BAMEX

Bow Echo and Mesoscale Convective Vortex Experiment 2003

PROJECT DATES
05/20/2003 - 07/06/2003
PROJECT DESCRIPTION

Radar image of an MCV. (Click for full resolution)

The Bow Echo and MCV Experiment (BAMEX) utilized a variety of mobile platforms to examine the life cycles of Mesoscale Convective Systems (MCS).
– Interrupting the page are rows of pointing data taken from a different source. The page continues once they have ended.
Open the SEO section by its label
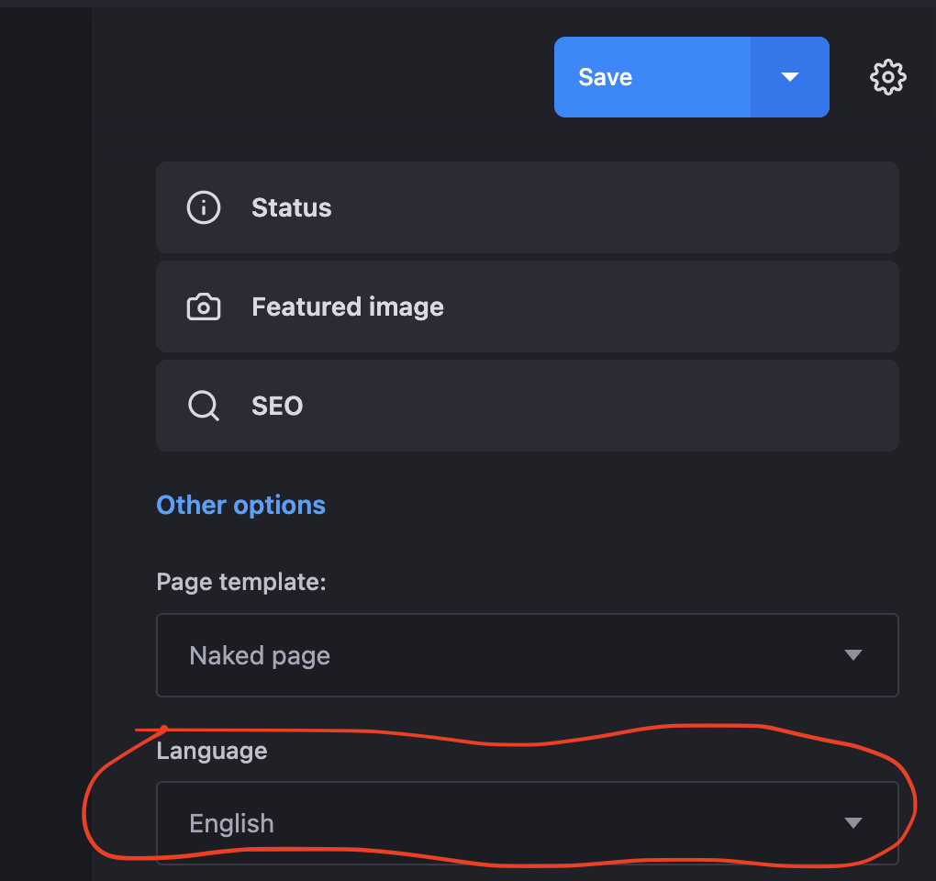936x881 pixels. 277,406
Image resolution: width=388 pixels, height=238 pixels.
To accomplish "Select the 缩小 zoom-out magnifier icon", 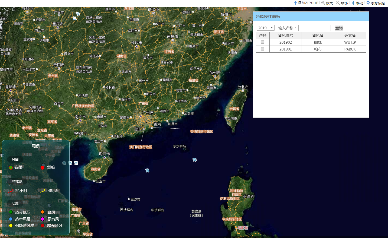I will point(338,3).
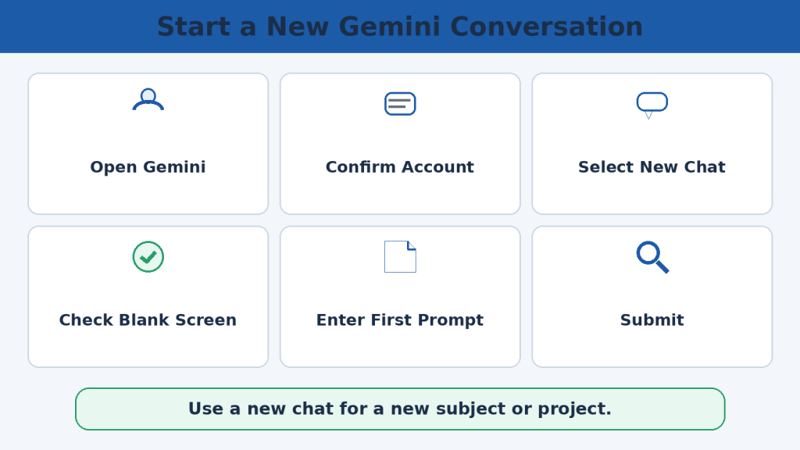Click the blank document page icon
The image size is (800, 450).
tap(400, 256)
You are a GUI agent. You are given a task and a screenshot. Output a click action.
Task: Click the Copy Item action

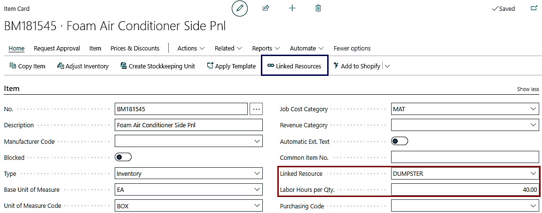click(x=27, y=66)
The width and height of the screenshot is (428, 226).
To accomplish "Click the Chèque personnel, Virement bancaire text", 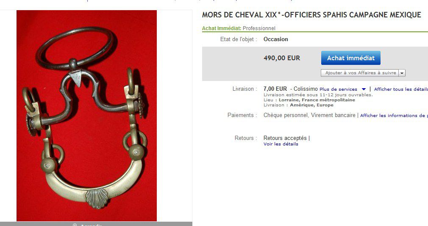I will tap(309, 115).
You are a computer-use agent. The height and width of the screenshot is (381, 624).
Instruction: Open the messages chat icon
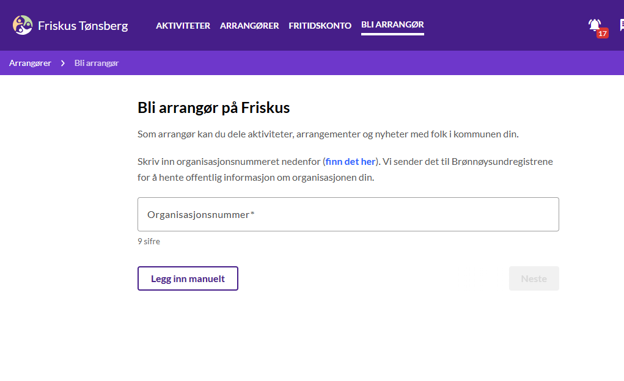click(x=622, y=26)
In particular the study was focused on two types of events,

  1. bow echoes that produce damaging surface winds and last at least for four hours and
  2. larger convective systems that produce long-lived mesoscale convective vorticies (MCVs).

MCVs can provide a focus for the development of new convection and thus play a key role in multi-day convective events that can affect areas larger than 1000 km in length with heavy and even flooding rains.

 

 

Scientific Objectives

 

For the bow echoes the main objectives include understanding and improving the prediction of the mesoscale and cell-scale processes that produce severe winds. While for MCVs the objectives are to understand their formation processes, their role in initiating and modulating convection, the feedback of convection onto MCV intensity, and to improve the overall predictability of the vortex-convection coupled system.

Facilities

 

The three aircraft participating in BAMEX. (Click for full resolution)

To accomplish these research goals BAMEX utilized three research aircraft (two equipped with dual-Doppler radar capability - NOAA P-3 and NRL P-3 - and the third with dropsondes - WMI Learjet) to map the mesoscale evolution of long-lived MCSs including the development of mesoscale vorticies and rear-inflow jets. Dropsondes were used to document the environmental structure, thermodynamic structure of the stratiform region (where rear-inflow jets and MCVs reside) and to capture the structure of mature MCVs in the absence of convection.

 

BAMEX forecasting meeting

BAMEX also deployed a Ground-Based Observing System (GBOS) consisting of the University of Alabama-Huntsville Mobile Integrated Profiling System (MIPS), two NCAR MGLASS radiosonde systems and one UAH mobile probe vehicle. These were used to document the thermodynamic structure of the boundary layer, including any convergence boundaries, probe the surface cold pool and measure surface horizontal pressure and wind variations behind the leading convective line.

 

 

The UAH MIPS vehicle. (Click for full resolution)

The combination of aircraft and ground-based measurements was important for understanding the coupling between boundary-layer and fre-tropospheric circulations within MCSs and in particular how the rear-inflow penetrates to the surface in nocturnal severe wind cases.